How many unqiue values do you need? Using 0-9 a-z you only get 36 ^ n disctinct values where n is the number of characters.

Or does part of the homework imply you're going to start with 2-character values then move to longer strings as needed?

"- should be as short as possible, no less than 2 characters (if string can only be 2 characters long choose that) "

Also,
"I thought about just doing it in sequence.. 1, 2, 3, 4, etc. using alphabetical characters as well, but I kind of want it to be random. "

Why? Is that part of the assignment's requirements, or is it extra credit, or just something you feel like doing?
 
Coldfusion.

I'm trying to make a subdomain

company.com/ABCDE

Anytime a url needs to be created off the domain, i want the subdomain part to be randomized.

similar to what Tinyurl.com is doing aka tinyurl.com/A4ZE7

 
Subfolder? A subdomain would be abcd.company.com, like www or mail.

But why the 2-character vs. 5-character length etc.?

And again how many URLs are you expecting? If the number is reasonable you might just pre-generate a table of values, then increment a counter to see which row to use next.
 
It sounds like you want a random number, converted to base 36, which must be between 36^1 and 36^5.

You might want to run a hash function on the URL; then repeat or increment the number until you get something that's new (or is the same as the URL you wanted). You'll probably want to learn all about hash tables in this case.
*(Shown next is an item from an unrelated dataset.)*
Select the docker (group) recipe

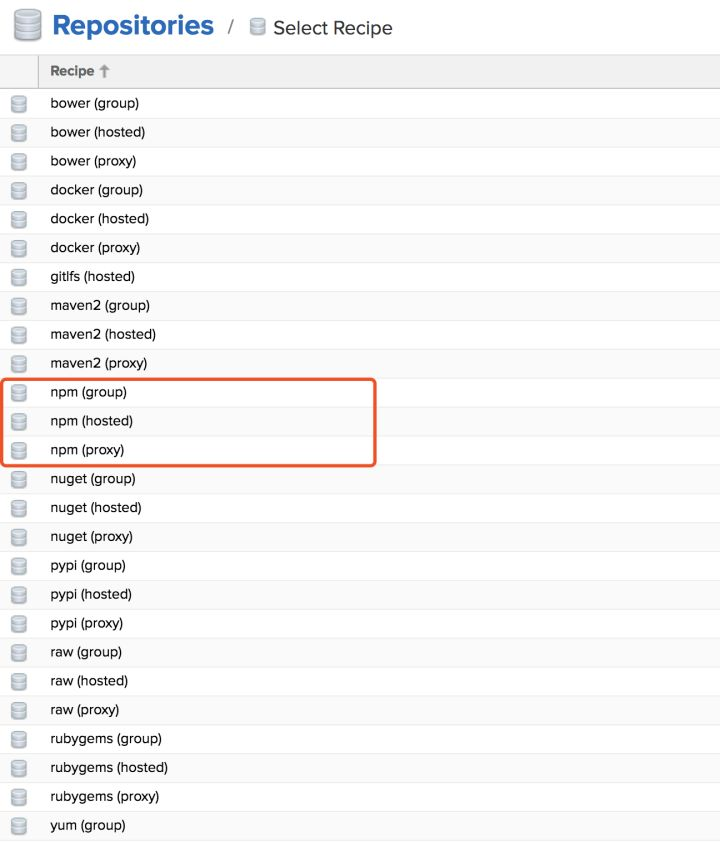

But why make it as short as possible; why not something longer like Crusty suggests?
 
Originally posted by: Ken g6
It sounds like you want a random number, converted to base 36, which must be between 36^1 and 36^5.

You might want to run a hash function on the URL; then repeat or increment the number until you get something that's new (or is the same as the URL you wanted). You'll probably want to learn all about hash tables in this case.
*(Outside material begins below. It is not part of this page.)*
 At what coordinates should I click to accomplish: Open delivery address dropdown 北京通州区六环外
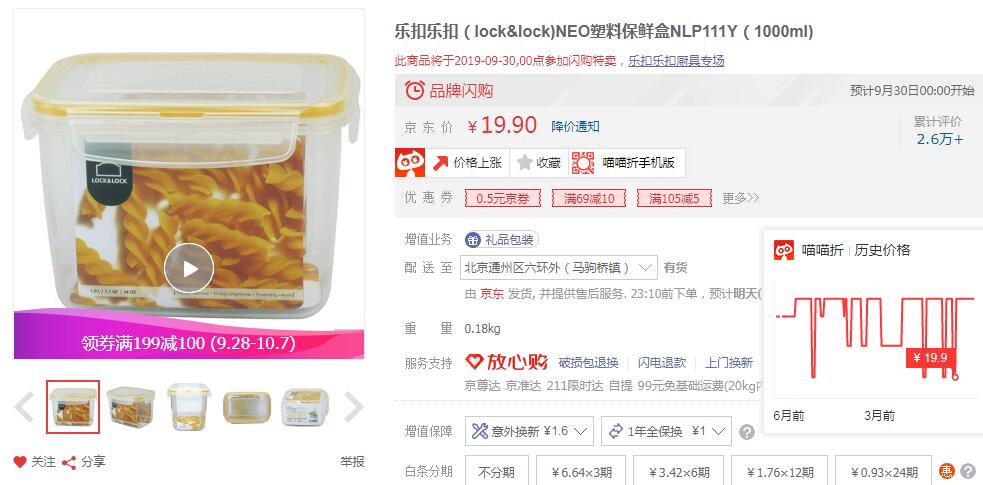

But why make it as short as possible; why not something longer like Crusty suggests?

Because part of why i'm doing the function is to make a longer url shorter...
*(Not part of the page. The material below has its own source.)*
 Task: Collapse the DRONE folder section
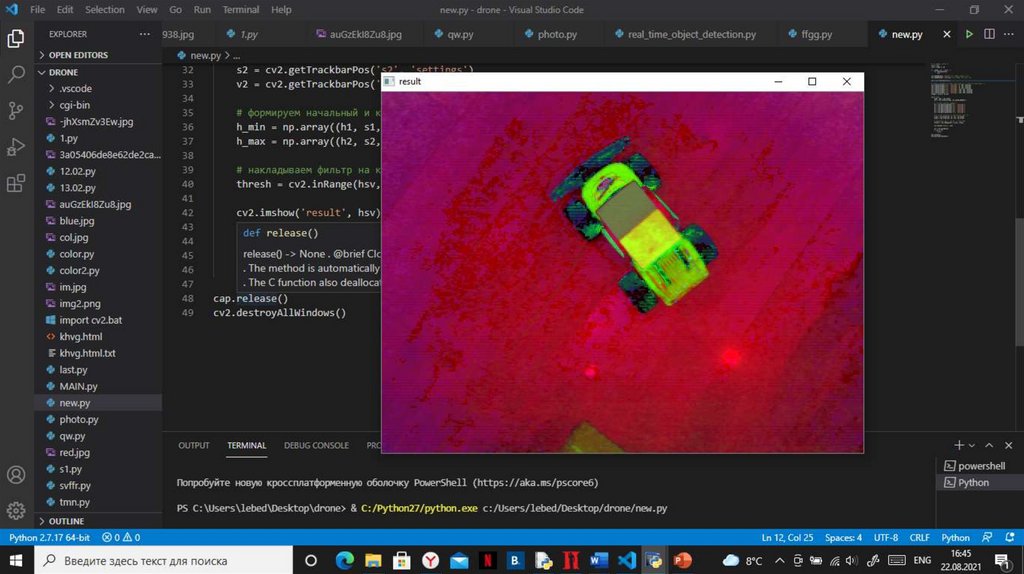63,72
The most I'm willing to tolerate is 5 characters after the domain

company.com/12345
 
Originally posted by: TechBoyJK
Originally posted by: Ken g6
It sounds like you want a random number, converted to base 36, which must be between 36^1 and 36^5.

You might want to run a hash function on the URL; then repeat or increment the number until you get something that's new (or is the same as the URL you wanted). You'll probably want to learn all about hash tables in this case.

But why make it as short as possible; why not something longer like Crusty suggests?

Because part of why i'm doing the function is to make a longer url shorter...

The most I'm willing to tolerate is 5 characters after the domain

company.com/12345

make another table and create a record for the part of the url you truncate. concat the truncated url part record id to the end of the url.

 
Originally posted by: brandonbull
Originally posted by: TechBoyJK
Originally posted by: Ken g6
It sounds like you want a random number, converted to base 36, which must be between 36^1 and 36^5.

You might want to run a hash function on the URL; then repeat or increment the number until you get something that's new (or is the same as the URL you wanted). You'll probably want to learn all about hash tables in this case.

But why make it as short as possible; why not something longer like Crusty suggests?

Because part of why i'm doing the function is to make a longer url shorter...

The most I'm willing to tolerate is 5 characters after the domain

company.com/12345

make another table and create a record for the part of the url you truncate. concat the truncated url part record id to the end of the url.

huh?

thats not what I want to do.

i want to generate random characters in a string that is maximum of 5 characters long..

aka use a random() function



 
Use the RandRange function.

You could select a minimum value of 0 and a maximum value of 1048575 and convert the result to a Hex string ((0, 1048575) is equivalent to (00000, FFFFF). That will give you a random, 5-character string using 0-9 and A-F.